Comment, dĂšs lors, les signataires de l’appel ont-ils pu s’adresser aux États-Unis leur donnant ainsi un certificat de bonne conduite mondiale et alimentant dans l’opinion publique « occidentale et occidentalisĂ©e » l’idĂ©e que le salut passe par « notre » science, « notre » technologie, et « notre » richesse, sous le leadership des États-Unis ? Pourquoi n’ont-ils pas dĂ©noncĂ© auprĂšs de Biden, ce qui est plus justifiĂ© et bien documentĂ©, le rĂŽle jouĂ© par le Big Pharma et les puissantes GAFAM dans l’actuelle faillite de la politique de la santĂ© contre la Covid-19 par rapport Ă  l’objectif « personne ne sera laissĂ© de cĂŽté » ? . On compte par centaines de millions les personnes dĂ©jĂ  laissĂ©es de cĂŽtĂ© en un an par la domination des intĂ©rĂȘts financiers et de puissance des grands rĂ©seaux oligopoles mondiaux amĂ©ricains et europĂ©en. Leurs avoirs financiers ont grimpĂ© au ciel par centaines de milliards de dollars, alors que plus de 100 millions de personnes sont venues grossir le monde des appauvris.

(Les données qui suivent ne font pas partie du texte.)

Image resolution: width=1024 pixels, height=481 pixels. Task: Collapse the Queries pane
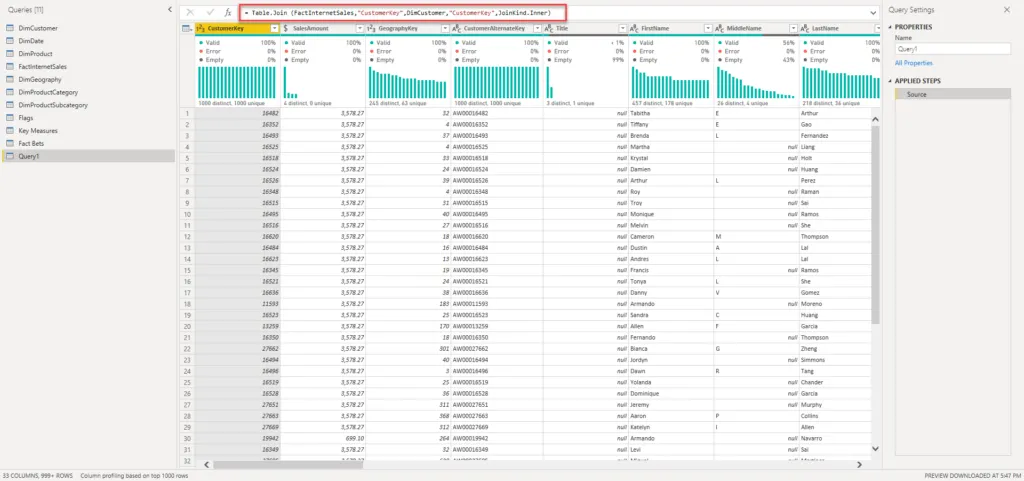coord(168,11)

Enfin, une interrogation concernant la culture mondialiste solidaire, humaine et dĂ©mocratique. En restant dans le cadre des rĂšgles fixĂ©es par l’OMC, l’appel ne dĂ©nonce par le fait que les pays dominants imposent le principe qu’en matiĂšre de propriĂ©tĂ© intellectuelle et de politique mondiale de la santĂ©, les rĂšgles commerciales de l’OMC prĂ©valent de loin sur les rĂšgles de l’ONU (quasi inexistantes en matiĂšre de propriĂ©tĂ© intellectuelle) et de l’Organisation Mondiale de la Sante / ONU (en matiĂšre de santĂ©). L’appel accepte, de facto, que les logiques du commerce dominent sur les logiques des droits universels Ă  la vie. Les droits de la force sont plus importants que la force des droits. Pourquoi n’ont-ils proposĂ© de confier Ă  l’OMSantĂ© la responsabilitĂ© de la politique de la santĂ© au niveau mondial en substitution de l’OMCommerce ?

Non, certainement cet appel ne sert pas de maniĂšre correcte la cause du droit Ă  la vie de milliards d’ĂȘtres humains.